A longstanding land dispute which continues to brew raw tensions in the Bole district of the Northern region has threatened the survival of a $3,139,383 poverty alleviation project.
The project, Babator Irrigated Farming Hub, an initiative of the Africa Agriculture Development Company (AgDevCo) a social impact investor and project in Agriculture sector missioned to reduce poverty, hunger, under-nutrition and improve food security.
The project is aimed at providing for Ghana, a largest irrigated food production and processing operation of about 26,687 hectares irrigation farm.
It is expected to provide 1,000 in- grower farmers a full set of agro-economic goods, services and marketing support, supply an improved and locally adapted seed to some 40,00 farmers and create at least 150 permanent jobs.
But the British company has reportedly lost interest and signaled to pull the plugs following a protracted misunderstanding over the land on which the project is sited.
The project is sited at Babator, a community located near the border of Ghana’s Northern and Brong Ahafo regions. It covers about 4,000-4,500 area of land which experts say offers excellent potential for farming rice and other cereals.
Two chiefs, the Bolewura (chief of Bole) and the Bamboi Koro (chief of Bamboi) are laying claim to the Babator lands and thus has the right to take royalties from investors.
There are currently two chiefs in the community; one installed by the Gonjas led by the Bolewura and the other by the Mos’ Bamboi Koro.
According to public relations officer of the Gonjaland Youth Association, Mr. Mahama Haruna, the lease for the contentious land was 50 years with yearly servicing payment of GH175,000 (1.750,000 billion old cedis) which he strongly believes perpetuate the disagreement between the two traditional council.
A local official of AgDevCo who asked not to be named told Starr News that the land dispute has stalled the project severally since its start in 2011.

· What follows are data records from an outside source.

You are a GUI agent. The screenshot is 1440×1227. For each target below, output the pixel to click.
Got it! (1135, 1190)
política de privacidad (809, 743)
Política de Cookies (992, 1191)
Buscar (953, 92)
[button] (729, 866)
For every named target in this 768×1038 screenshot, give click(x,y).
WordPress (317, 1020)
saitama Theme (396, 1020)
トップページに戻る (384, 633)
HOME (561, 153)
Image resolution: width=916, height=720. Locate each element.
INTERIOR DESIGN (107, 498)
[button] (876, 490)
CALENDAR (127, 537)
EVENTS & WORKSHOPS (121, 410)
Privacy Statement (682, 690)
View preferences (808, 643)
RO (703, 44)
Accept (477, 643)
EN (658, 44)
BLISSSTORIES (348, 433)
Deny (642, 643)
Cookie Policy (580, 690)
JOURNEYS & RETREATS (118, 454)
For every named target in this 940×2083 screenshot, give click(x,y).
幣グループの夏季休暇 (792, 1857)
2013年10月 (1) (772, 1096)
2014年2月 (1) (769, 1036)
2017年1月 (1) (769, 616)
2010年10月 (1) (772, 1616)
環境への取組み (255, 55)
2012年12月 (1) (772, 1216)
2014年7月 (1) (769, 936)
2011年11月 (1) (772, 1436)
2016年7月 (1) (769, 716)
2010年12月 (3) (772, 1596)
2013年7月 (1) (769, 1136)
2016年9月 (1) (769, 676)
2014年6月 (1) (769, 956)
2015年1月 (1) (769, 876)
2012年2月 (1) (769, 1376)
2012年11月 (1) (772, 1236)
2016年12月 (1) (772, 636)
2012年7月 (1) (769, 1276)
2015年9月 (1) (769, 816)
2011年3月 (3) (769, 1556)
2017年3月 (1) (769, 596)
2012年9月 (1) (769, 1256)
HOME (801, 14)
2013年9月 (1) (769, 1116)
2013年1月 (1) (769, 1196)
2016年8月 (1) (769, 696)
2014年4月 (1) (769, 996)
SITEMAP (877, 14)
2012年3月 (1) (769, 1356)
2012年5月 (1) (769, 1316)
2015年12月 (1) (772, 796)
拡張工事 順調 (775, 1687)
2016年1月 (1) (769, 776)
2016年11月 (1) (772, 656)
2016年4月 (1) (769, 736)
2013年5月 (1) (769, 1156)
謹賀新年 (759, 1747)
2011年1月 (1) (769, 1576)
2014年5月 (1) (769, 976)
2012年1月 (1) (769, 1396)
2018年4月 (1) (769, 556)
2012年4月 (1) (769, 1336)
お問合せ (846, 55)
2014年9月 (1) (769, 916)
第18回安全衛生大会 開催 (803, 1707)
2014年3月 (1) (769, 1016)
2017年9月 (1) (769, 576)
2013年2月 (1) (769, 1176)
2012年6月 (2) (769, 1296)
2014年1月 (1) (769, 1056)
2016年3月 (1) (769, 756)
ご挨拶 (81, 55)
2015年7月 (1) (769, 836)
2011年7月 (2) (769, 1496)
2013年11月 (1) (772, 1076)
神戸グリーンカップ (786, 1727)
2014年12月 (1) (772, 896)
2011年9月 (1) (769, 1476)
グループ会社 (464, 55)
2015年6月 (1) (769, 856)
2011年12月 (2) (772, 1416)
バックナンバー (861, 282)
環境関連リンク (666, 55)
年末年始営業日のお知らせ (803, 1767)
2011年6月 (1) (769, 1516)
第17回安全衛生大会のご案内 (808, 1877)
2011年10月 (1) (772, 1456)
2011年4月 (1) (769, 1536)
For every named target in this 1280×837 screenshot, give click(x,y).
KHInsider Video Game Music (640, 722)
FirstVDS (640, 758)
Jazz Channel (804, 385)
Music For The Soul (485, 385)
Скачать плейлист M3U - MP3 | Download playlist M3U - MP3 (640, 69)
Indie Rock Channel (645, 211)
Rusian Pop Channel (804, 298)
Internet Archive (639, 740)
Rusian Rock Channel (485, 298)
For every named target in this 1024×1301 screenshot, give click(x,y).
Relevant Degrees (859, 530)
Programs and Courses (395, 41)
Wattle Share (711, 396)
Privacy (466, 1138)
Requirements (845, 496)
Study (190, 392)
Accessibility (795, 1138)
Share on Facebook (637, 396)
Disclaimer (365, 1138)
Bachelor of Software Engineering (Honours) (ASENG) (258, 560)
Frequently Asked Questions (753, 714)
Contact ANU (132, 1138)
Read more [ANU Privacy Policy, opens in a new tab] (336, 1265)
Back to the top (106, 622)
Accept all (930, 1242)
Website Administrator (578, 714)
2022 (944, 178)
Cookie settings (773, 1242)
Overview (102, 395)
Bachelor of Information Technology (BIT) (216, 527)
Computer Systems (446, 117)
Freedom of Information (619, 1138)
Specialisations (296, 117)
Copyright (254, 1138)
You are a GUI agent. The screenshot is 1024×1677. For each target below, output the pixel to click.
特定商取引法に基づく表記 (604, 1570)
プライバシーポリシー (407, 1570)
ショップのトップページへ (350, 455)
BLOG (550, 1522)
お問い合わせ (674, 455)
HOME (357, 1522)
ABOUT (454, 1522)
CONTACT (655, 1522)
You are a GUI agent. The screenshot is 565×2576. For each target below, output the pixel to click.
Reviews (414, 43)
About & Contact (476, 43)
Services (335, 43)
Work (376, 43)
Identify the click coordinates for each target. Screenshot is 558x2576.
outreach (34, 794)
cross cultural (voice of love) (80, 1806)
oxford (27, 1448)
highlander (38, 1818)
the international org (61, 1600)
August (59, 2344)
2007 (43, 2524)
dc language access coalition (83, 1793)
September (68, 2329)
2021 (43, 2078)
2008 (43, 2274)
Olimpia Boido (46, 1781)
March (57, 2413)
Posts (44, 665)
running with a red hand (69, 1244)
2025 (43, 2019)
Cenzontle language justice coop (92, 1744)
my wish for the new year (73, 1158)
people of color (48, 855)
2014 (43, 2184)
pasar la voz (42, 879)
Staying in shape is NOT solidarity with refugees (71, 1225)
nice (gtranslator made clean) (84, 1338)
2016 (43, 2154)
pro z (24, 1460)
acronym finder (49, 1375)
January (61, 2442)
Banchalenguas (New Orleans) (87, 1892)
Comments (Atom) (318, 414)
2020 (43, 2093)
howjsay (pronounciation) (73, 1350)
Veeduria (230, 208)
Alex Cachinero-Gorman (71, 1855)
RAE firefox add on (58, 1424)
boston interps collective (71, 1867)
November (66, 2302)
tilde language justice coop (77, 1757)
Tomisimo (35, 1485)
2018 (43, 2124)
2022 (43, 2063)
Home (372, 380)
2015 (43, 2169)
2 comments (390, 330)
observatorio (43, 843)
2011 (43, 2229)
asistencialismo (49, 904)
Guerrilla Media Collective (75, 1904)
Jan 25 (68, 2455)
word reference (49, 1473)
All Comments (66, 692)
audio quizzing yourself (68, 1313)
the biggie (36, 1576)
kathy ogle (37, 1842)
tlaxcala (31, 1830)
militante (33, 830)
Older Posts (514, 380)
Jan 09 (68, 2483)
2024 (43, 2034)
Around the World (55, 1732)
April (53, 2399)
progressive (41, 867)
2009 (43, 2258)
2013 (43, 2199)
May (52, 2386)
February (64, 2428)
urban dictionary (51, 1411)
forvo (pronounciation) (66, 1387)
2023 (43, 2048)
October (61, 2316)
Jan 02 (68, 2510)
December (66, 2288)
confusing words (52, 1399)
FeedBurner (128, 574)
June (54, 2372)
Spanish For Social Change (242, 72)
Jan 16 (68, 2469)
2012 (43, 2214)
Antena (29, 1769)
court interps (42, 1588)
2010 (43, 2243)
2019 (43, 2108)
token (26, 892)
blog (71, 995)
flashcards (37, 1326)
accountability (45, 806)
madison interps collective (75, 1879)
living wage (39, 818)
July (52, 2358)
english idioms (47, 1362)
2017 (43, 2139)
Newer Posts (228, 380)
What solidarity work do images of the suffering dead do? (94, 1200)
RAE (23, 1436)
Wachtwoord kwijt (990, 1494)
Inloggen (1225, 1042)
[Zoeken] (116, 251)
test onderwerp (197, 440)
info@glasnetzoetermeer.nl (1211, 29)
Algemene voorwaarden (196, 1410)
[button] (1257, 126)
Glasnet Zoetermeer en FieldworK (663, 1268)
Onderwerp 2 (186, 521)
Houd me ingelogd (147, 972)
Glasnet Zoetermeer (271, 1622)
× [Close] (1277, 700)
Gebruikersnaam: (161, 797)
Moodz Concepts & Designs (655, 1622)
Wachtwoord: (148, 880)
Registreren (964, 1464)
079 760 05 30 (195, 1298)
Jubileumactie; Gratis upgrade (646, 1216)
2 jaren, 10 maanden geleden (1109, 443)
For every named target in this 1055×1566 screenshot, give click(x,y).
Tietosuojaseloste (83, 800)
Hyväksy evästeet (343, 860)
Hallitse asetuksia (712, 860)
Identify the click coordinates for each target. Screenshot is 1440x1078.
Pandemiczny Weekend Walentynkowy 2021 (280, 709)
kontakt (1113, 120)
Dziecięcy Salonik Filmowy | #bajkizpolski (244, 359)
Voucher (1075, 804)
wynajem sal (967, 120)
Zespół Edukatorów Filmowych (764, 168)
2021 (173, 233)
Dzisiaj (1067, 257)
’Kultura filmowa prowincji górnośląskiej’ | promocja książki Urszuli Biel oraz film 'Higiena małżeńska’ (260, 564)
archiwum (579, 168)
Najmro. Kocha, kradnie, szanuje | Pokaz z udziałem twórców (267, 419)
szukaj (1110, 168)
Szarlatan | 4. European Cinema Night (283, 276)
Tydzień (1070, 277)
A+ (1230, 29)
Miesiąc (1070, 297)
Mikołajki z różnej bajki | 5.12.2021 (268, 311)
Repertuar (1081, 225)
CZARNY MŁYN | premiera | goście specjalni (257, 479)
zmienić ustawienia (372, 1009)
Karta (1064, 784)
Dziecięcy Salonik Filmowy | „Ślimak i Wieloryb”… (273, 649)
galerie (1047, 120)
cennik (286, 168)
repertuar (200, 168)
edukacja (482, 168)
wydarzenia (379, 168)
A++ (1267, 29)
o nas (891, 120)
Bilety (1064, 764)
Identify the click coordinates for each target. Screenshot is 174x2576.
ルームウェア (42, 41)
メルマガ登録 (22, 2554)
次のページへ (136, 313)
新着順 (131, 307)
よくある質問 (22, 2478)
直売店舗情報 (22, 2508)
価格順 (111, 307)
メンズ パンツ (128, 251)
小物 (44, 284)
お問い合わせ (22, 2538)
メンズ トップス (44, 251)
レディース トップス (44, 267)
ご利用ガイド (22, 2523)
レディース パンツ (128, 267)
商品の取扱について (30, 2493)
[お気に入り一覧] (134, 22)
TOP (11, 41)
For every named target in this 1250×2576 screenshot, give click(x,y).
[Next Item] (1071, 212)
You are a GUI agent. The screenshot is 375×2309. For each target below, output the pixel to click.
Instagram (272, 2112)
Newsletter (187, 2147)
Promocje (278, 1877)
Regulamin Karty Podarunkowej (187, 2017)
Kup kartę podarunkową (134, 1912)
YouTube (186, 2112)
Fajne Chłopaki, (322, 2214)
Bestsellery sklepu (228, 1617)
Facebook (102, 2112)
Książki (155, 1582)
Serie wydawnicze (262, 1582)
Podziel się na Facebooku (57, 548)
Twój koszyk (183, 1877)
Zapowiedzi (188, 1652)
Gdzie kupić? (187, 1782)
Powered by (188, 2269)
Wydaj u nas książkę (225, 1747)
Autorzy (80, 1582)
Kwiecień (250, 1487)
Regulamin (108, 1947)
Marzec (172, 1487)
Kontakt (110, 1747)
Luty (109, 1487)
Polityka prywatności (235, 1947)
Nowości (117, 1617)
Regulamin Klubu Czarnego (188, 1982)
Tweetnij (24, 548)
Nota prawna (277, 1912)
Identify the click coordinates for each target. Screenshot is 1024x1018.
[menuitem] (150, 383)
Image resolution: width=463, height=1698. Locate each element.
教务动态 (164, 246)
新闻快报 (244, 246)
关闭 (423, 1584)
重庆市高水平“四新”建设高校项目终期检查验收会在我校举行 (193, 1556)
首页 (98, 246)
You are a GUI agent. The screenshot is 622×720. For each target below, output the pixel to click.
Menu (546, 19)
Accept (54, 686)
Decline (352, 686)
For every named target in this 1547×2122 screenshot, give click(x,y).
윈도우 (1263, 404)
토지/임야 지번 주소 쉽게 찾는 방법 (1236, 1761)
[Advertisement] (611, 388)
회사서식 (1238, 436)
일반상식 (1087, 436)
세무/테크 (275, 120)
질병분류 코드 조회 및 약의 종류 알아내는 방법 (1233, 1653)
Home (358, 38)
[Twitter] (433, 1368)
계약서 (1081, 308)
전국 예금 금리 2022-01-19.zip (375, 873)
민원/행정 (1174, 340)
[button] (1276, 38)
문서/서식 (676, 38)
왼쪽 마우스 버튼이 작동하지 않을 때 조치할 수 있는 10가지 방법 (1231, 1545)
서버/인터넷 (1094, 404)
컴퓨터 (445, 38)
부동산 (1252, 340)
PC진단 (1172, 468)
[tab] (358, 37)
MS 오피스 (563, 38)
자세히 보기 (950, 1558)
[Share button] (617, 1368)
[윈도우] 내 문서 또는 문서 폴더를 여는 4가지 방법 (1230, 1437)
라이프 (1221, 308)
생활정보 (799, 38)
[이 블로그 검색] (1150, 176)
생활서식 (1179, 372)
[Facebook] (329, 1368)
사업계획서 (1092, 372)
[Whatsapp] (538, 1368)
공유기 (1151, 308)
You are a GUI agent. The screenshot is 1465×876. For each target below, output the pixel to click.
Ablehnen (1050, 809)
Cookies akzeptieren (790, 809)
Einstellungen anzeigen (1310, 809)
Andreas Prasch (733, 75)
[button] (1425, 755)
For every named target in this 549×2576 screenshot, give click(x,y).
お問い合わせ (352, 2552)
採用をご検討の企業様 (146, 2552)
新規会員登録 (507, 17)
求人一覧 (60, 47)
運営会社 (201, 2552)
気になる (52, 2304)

The officer said the project only got a smooth sailing after a Memorandum of Understanding (MoU) was signed between the two feuding traditional authorities at Mole in the West Gonja district in September 2014.
The source disclosed that an amount of GH10, 000 were given to the traditional heads as “knocking fee” by the investors for signing the MoU.
The two by the undertaking had agreed to relinquish claims of ownership of the Babator lands until the Regional House of Chiefs determines the rightful owners.
But a renewed tension Tuesday 27, September, 2016 after the truce has prompted from the global investor a warning of abandoning the project, citing financial wastage.
The loss of the investment means the 56,000MT of rice, maize, soya and groundnuts that will be grown annually substituting imports by local production and improving food security is to become a long dream which will never be realized.
Starr News gathered that some armed youth allegedly from Bole reportedly stormed the Babator community, attacked and assaulted a Mo chief priest who they claimed had refused authority of the Babatorwura installed by the Chief of Bole.
The Assemblyman for the area Hon. Akore said the priest was hospitalized at Wenchi Government Hospital, however, secretary of the Bole traditional council Mr. Jomo denied the claims and said the “unarmed youth” went to the community upon an invitation of the investors.
Mr. Jomo agreed that the youth confronted the priest over allegations of insubordination but “never attacked him”.
A heavily armed security including military forces was dispatched to the area Wednesday morning after reports of mass exodus of residents from the community.